La insólita oposición a la Ley de Seguridad Interior enarbolada por la oficina del Alto Comisionado de Naciones Unidas para los Derechos, la Comisión Interamericana de Derechos Humanos y la CNDH tuvo un eco pocas veces visto. A la lista de adherentes primigenios se sumaron otros actores de peso pesado. En el ámbito internacional se hicieron sentir las vigorosas muestras de rechazo emitidas desde la ONU por los expertos del Grupo de Trabajo sobre Desapariciones Forzadas y del Grupo de Trabajo sobre Detenciones Arbitrarias; así como por cinco relatores especiales encargados, respectivamente, de las temáticas alusivas al derecho a la privacidad, la situación de los defensores de derechos humanos, las ejecuciones sumarias o extrajudiciales, la promoción de la verdad y la libertad de expresión.
En el plano interno brillaron los pronunciamientos hechos por la Federación Mexicana de Organismos Públicos de Derechos Humanos, el rector de la UNAM y otros directivos de instituciones de enseñanza superior, la Comisión Episcopal Mexicana, un conglomerado de destacados doctores en derecho y los histriones Gael García Bernal y Diego Luna.

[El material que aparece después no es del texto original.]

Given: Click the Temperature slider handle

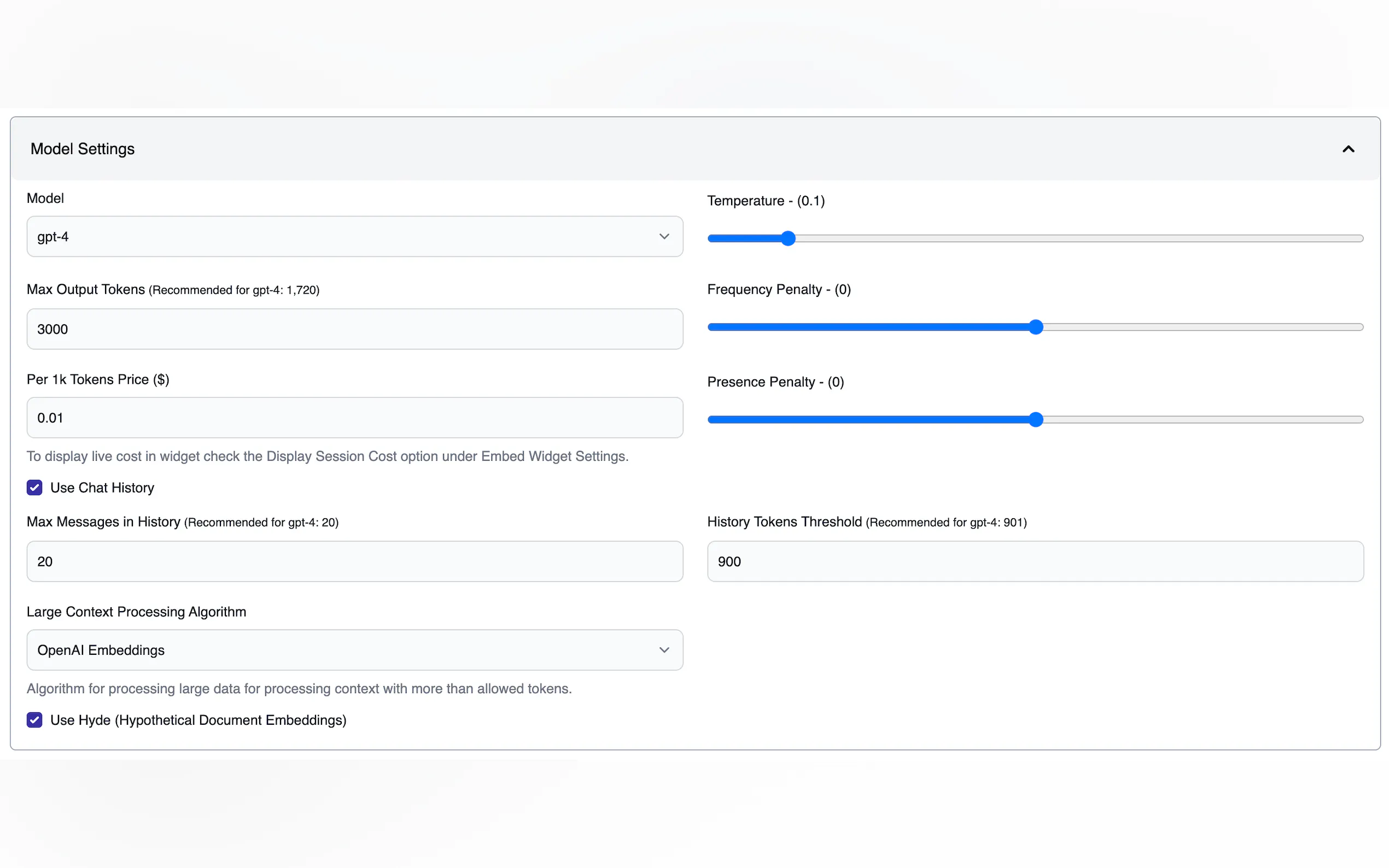Looking at the screenshot, I should click(x=788, y=238).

Todo ese histórico esfuerzo resultó en vano. Luego de un simulacro de diálogo que devino en un escarnio a la ciudadanía y atropellando las más elementales formalidades del procedimiento legislativo, senadores y diputados adictos al régimen aprobaron el ordenamiento exigido por el sector castrense. Con ese inefable acto sentaron las bases para que la guerra civil que estamos padeciendo desde hace once años se vuelva indefinida, validaron el andamiaje legal que facilitará la represión y el genocidio por goteo denunciado por el jurista argentino Raúl Eugenio Zaffaroni, juez de la Corte Interamericana de Derechos Humanos, y sembraron el huevo de la serpiente del totalitarismo, así descrito por el pensador italiano Giorgio Agamben: “Cuando el Estado de excepción se vuelve permanente, se transforma en una máquina letal”.

De pies a cabeza, la Ley de Seguridad Interior es una auténtica aberración jurídica. Transgrede manifiestamente los artículos 1, 21, 29, 73, 89, fracción VI, 119 y 129 de la carta magna y debe ser vetada por el Ejecutivo federal. De lo contrario, será menester defender la vigencia del Estado constitucional de derecho mediante la promoción de controversias constitucionales, acciones de inconstitucionalidad y amparos ciudadanos a granel.
Empero, lo más grave es que este instrumento viola flagrantemente numerosas normas imperativas o ius cogens previstas en tratados de derechos humanos y por tanto es tipificatoria de un hecho internacionalmente ilícito. Es decir, los legisladores hicieron que el Estado mexicano incurriera en una delicada responsabilidad internacional, figura contemplada en la resolución A 56/83 aprobada por la asamblea general de la ONU el 12 de diciembre de 2001.
Es preciso exigir la rendición de cuentas a los golpistas que votaron a favor de la ruptura del orden constitucional. Esta atrocidad sin nombre no puede quedar impune.